◆ What is required:
Tally the lines below containing "Task" and report only the total.

◆ Exercise material:
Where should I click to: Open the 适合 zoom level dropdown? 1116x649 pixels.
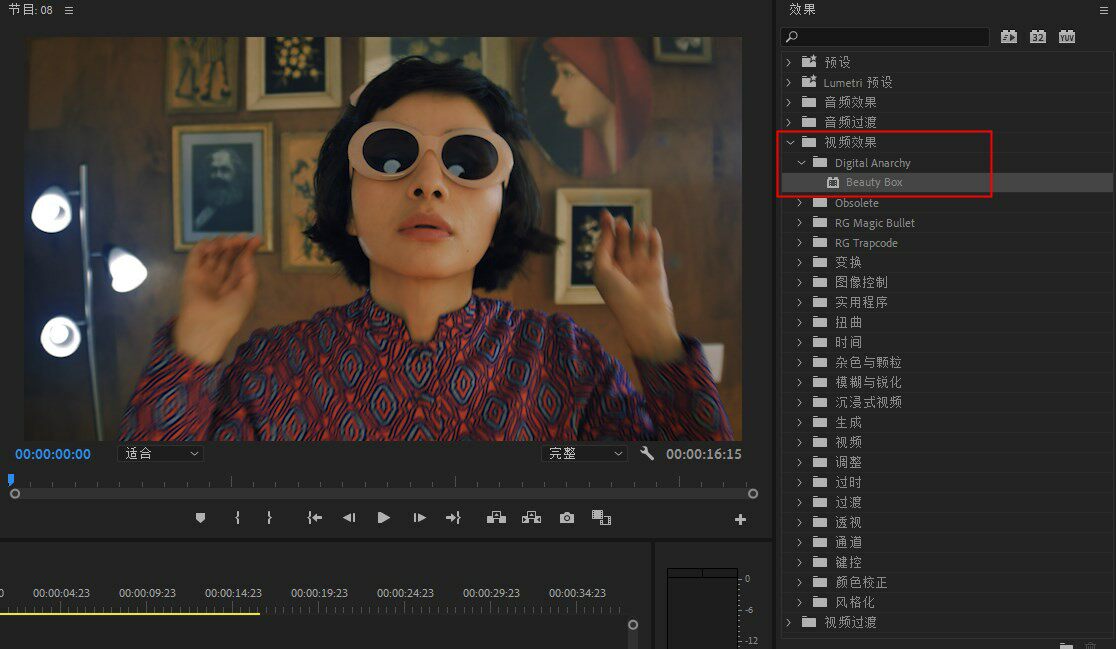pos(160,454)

==

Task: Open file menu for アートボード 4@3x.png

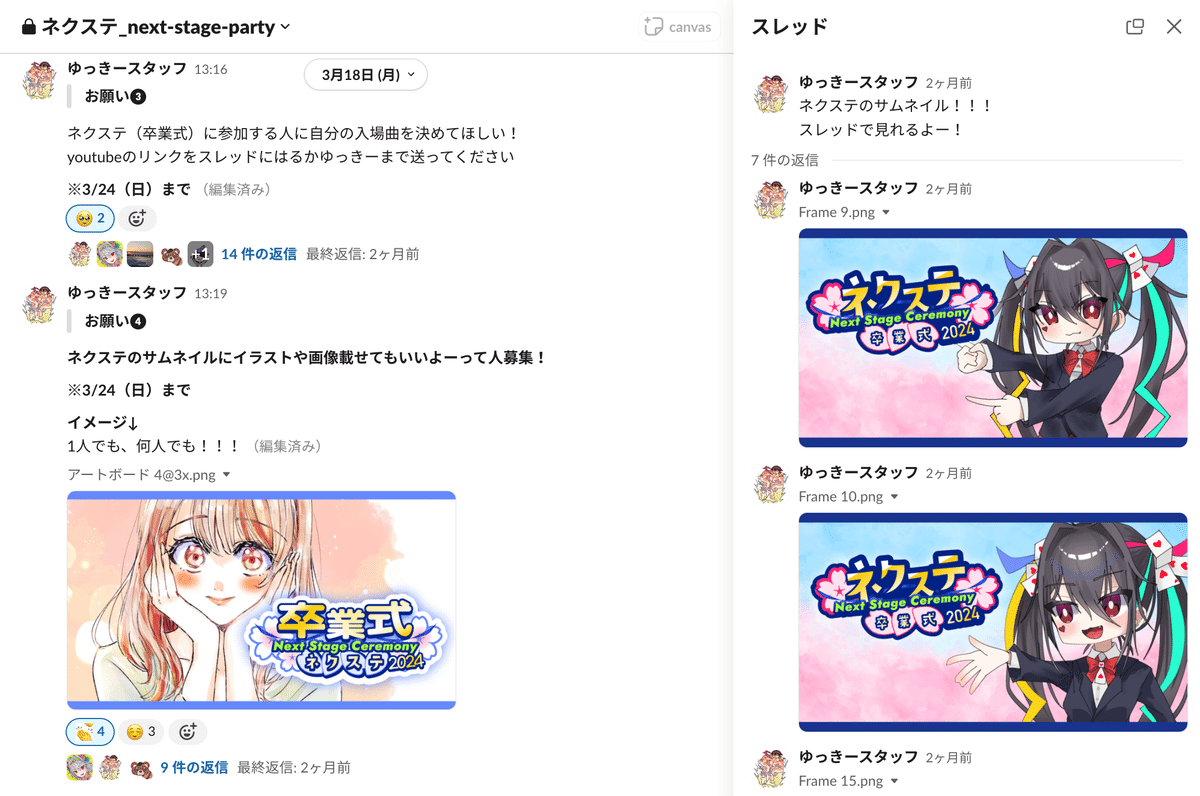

---

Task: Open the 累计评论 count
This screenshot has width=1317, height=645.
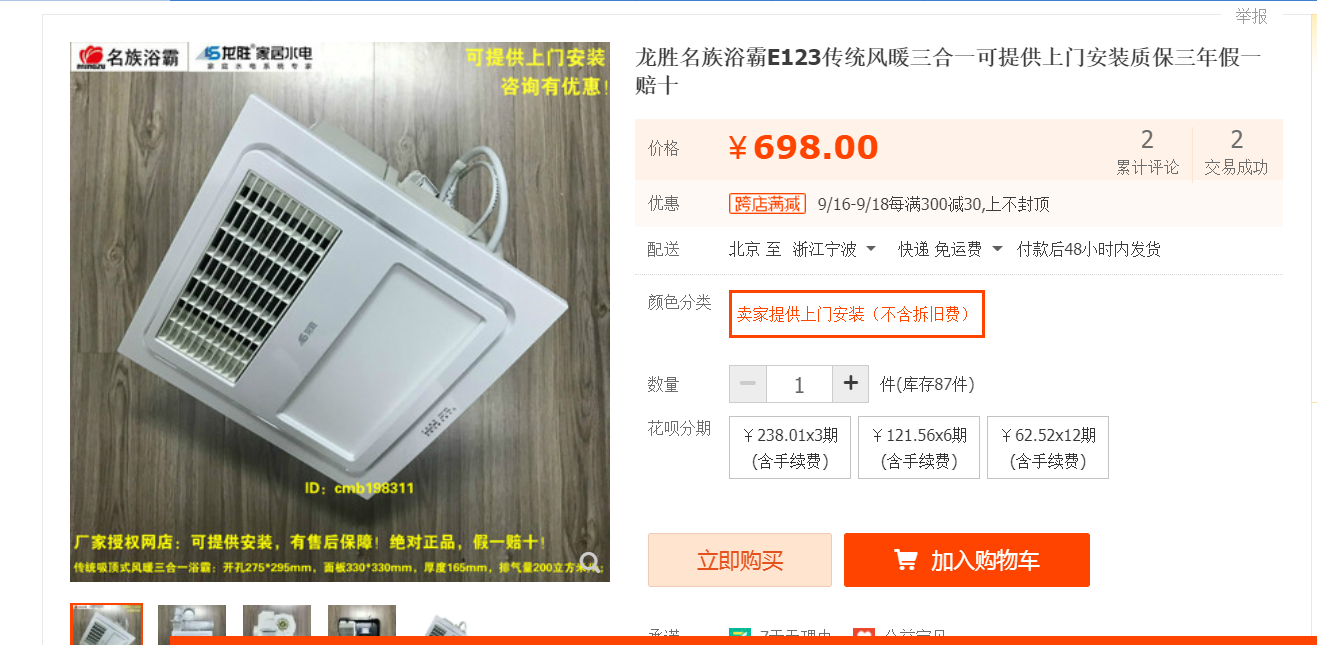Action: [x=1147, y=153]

◆ Final answer:
2